■ Source extract
--- Start ---
It’s not a summer camp near the town of Damascus, nor is it a boot camp. It is, believe it or not, a three-year, partly residential apprenticeship scheme, run in partnership with consultancy Flagship Training and the Royal Navy, at the navy training facilities near Portsmouth. “It has the X-factor: it’s not just an apprenticeship scheme, it’s an apprenticeship scheme-plus,” Alexander says. And he’s not wrong – it’s the overall winner of this year’s People Management Award.
Network Rail’s advanced apprenticeship scheme shows just how far the organisation has come in a short time. When Network Rail took over the reins from the defunct Railtrack in 2002, which had in turn taken over from British Rail in 1994, it had an enormous job on its hands. First, since privatisation, a large number of maintenance and engineering functions had been contracted out to a number of suppliers. Simply understanding who did what, and where, was time-consuming enough. When the decision was made to take all these functions back in-house the overview was clearer, but the size of the company more than doubled to 32,000 staff overnight.
With the fallout from the disasters at Hatfield and Potters Bar still fresh in people’s memories, the company also inherited a beleaguered staff. It needed a culture change and decided that a huge investment in training and development was the way forward. Aiming to become a “world class” company, Network Rail rustled up a leadership development centre, a revitalised graduate programme, a foundation degree in railway engineering in partnership with Sheffield Hallam University, and five new training centres.
--- End ---
■ Requirement a
Summarize the Network Rail excerpt in two sentences.

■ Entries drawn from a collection
--- Start ---
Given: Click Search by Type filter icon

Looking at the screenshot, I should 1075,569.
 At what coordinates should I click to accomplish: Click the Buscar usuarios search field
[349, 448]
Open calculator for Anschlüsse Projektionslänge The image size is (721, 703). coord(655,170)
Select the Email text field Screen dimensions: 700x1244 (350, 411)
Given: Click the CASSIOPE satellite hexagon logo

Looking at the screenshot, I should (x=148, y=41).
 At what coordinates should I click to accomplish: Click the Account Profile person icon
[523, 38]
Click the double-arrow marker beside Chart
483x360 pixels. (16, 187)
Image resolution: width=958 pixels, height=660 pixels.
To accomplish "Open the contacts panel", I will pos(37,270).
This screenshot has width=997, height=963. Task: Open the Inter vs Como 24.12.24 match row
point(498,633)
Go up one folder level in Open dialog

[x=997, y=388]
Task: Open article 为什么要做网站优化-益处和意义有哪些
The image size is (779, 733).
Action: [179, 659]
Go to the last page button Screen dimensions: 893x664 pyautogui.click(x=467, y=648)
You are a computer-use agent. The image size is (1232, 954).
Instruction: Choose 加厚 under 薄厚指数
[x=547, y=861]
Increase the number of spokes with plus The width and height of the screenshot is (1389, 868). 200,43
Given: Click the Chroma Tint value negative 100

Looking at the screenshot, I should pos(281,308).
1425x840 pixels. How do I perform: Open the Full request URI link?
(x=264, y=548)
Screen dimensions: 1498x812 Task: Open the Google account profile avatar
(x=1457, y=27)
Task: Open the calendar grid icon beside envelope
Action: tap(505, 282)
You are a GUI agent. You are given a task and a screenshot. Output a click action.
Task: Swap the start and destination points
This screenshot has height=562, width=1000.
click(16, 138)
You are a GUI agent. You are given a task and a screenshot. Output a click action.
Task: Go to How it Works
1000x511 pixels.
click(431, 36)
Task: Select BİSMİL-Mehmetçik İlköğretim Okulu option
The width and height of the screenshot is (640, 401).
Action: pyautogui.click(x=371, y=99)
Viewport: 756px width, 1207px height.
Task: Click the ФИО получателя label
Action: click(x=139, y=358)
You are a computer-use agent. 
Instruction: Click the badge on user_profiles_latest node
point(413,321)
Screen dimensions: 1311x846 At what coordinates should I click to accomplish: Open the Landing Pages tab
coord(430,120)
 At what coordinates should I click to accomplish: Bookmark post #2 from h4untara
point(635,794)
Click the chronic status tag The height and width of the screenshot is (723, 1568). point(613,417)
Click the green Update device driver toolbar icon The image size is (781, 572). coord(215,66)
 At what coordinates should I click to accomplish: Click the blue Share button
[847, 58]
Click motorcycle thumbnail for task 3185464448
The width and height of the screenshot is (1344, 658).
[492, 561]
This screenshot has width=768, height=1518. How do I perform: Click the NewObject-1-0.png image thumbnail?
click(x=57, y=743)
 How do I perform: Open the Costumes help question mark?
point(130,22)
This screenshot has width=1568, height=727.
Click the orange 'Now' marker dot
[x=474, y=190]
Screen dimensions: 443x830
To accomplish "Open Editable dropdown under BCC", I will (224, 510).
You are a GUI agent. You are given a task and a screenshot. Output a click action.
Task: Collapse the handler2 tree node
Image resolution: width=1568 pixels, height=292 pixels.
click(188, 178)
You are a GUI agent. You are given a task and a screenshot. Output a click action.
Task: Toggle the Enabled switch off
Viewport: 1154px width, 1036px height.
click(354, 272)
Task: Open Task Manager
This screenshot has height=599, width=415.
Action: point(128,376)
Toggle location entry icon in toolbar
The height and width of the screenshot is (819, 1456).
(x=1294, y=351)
--- End ---
■ Requirement b
Give the lines of the listing as a Markdown table with the columns Row and Listing line, leaving out blank lines. Start with the line containing "Toggle location entry icon in toolbar" and go on through the end of the listing.

■ Final answer a
Network Rail's advanced apprenticeship scheme is a three-year, partly residential program run with Flagship Training and the Royal Navy near Portsmouth, and it is the overall winner of this year's People Management Award. After taking over from Railtrack in 2002, Network Rail brought its contracted-out maintenance and engineering functions back in-house, more than doubling to 32,000 staff, and it invested heavily in training and development to change the culture of a beleaguered workforce.

■ Final answer b
| Row | Listing line |
|---|---|
| 1 | Toggle location entry icon in toolbar |
| 2 | The height and width of the screenshot is (819, 1456). |
| 3 | (x=1294, y=351) |